A recent research note on Brookfield Asset Management from RBC Capital Markets summarized the company as “insulated but not immune.”

The investment bank’s report, which expressed confidence in Brookfield’s long-term prospects, singled out mall and hotel properties as two assets that will almost certainly struggle until the pandemic ends.

Lessons learned

By and large, many public real estate firms have learned since 2008 that having access to cash is an important factor when it comes to surviving a crisis, said Nguyen.

REITs have been “going into this pandemic, overall, with a very strong liquidity position and much less leveraged balance sheets,” she noted. Many of them are sitting on piles of cash and now “have flexibility to cut dividends and reduce their capital expenditures,” Nguyen added.

RBC’s research note echoed that point, characterizing the previous decade as an “uninterrupted economic expansionary cycle,” which Brookfield was ready to see come to an end.

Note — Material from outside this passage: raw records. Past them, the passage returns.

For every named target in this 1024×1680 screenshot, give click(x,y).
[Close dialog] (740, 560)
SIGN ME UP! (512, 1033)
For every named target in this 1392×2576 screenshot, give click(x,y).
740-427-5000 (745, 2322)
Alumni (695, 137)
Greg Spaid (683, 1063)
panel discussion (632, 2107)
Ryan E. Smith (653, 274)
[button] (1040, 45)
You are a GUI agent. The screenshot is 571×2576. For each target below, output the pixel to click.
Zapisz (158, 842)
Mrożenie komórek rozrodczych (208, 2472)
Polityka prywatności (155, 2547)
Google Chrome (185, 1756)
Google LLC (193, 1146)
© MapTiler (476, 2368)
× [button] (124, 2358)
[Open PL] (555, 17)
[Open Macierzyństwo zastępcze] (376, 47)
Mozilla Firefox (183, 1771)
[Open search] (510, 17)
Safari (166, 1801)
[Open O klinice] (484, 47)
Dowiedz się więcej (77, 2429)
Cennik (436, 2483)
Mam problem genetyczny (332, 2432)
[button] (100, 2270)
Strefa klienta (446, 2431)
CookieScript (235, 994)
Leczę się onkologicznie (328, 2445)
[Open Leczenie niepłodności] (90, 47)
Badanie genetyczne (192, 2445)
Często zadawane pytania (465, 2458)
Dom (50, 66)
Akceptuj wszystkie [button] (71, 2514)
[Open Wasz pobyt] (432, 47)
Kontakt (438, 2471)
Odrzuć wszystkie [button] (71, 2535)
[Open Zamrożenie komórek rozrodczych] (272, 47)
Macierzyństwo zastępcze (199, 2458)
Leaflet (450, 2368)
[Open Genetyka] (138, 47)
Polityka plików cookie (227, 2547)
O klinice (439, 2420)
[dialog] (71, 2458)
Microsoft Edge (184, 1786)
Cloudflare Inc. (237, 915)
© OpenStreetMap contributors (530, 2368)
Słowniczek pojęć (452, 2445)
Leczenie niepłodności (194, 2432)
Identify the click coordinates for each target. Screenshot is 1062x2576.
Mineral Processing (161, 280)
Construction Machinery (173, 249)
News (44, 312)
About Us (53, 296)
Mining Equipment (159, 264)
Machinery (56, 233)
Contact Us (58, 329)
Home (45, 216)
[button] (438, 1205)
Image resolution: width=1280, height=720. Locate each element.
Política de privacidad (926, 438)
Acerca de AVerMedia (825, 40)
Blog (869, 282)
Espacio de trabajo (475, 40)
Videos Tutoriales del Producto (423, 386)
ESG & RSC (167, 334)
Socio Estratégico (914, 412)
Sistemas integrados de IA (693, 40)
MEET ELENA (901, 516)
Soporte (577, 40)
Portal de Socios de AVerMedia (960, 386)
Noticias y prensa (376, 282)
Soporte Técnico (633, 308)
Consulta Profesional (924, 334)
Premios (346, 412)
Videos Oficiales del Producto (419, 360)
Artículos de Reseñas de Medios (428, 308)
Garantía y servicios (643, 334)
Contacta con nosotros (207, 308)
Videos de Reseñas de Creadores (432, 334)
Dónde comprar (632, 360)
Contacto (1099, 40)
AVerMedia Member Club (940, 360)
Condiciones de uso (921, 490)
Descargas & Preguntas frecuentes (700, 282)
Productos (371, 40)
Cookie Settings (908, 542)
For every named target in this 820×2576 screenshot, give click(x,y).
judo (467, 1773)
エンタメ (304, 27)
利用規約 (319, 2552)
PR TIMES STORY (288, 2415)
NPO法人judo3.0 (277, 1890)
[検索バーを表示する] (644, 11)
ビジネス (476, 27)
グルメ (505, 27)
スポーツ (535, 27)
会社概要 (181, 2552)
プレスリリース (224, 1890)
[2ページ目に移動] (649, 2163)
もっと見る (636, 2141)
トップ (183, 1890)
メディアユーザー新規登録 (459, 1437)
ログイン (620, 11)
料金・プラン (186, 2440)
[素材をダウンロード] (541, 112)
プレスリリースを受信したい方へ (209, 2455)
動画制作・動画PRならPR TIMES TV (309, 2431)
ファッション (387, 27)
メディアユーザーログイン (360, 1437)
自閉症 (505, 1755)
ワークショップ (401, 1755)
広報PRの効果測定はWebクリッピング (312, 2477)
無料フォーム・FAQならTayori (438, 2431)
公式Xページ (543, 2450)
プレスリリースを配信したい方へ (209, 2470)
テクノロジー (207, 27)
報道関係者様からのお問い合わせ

“Not knowing when or why the cycles might break, [the company] had been preparing for the turn, and we believe it is much better positioned today than in late 2008,” it reads.

Nguyen even expressed some optimism about Brookfield’s mall properties, saying that, while she assumes a comeback would be gradual, she still believes one will happen.

“When things reopen,” she said, Moody’s is hopeful that U.S. malls will rebound, “although it will not be all of a sudden.”